Après ya aussi l'excuse que la Julie-médiéviste-cruche-traductrice n'a pas d'ordinateur, et que donc, elle a sûrement dû tout taper à la machine. (Attendez, je vais boire un grand verre de cigüe et je reviens).

Allez c'est pas grave. Ce qui était vraiment sympa c'est que du coup, la cruche elle se voit proposer la traduction d'un bouquin ("ça ne vous fait pas peur de traduire un livre?"), qu'elle expédie en deux coups de cuillère à pot et hop, à peine le chèque touché (évidemment elle touche le chèque en une fois genre le jour de remise du tapuscrit, qu'elle a sûrement écrit en hiéroglyphe à l'encre de Chine) elle court dévaliser Fauchon (vous reprendrez bien un petit verre de Destop?)

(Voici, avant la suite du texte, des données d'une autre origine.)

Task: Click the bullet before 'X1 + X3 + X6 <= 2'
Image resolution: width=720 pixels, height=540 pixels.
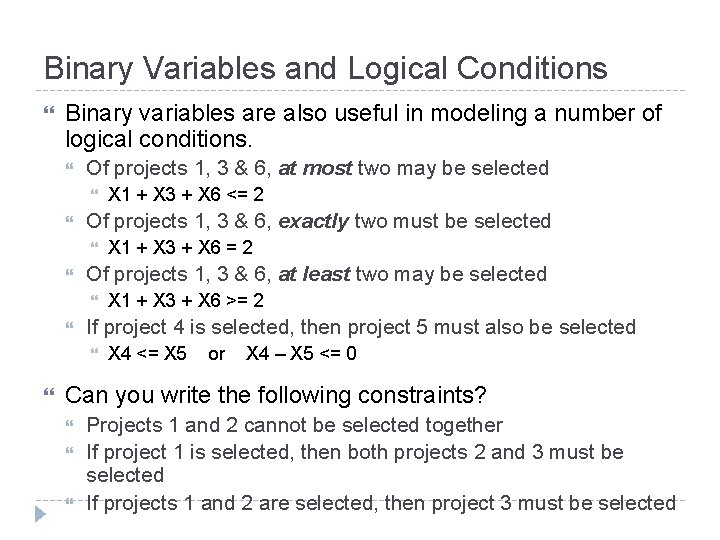Action: coord(95,192)
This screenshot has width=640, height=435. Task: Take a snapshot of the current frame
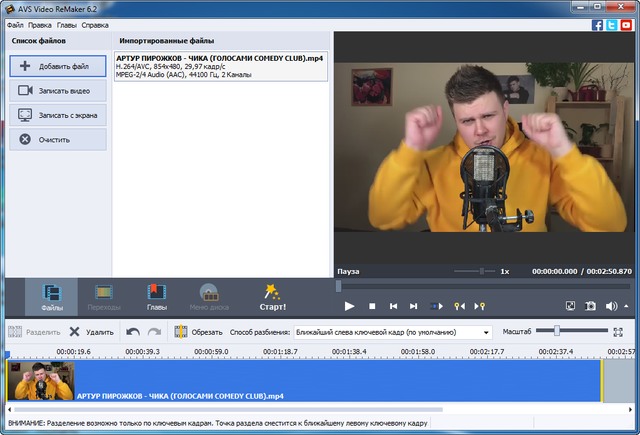(590, 306)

(À titre de comparaison, j'attends toujours le micro-chèque  d'une maison d'édition pour qui j'ai traduit un livre pour enfants en -- restez assis -- février, maison dont je ne divulguerai pas le nom mais ça commence par Galli et ça finit par mard, mais peut-être que j'aurais dû aller leur porter en main propre le livre relié à la main en peau de chèvre et enluminé par de chastes nonnes du XIIe siècle au lieu d'envoyer le boulot par mail?)

Mais je ne suis pas si rancunière puisque le simple fait que Patriiiiick dise en gros plan "Tiens elle est pas venue finalement Bérengère?" m'a réconciliée avec toutes les approximations du film. (Devinez comment je m'appelle). Je suis futile.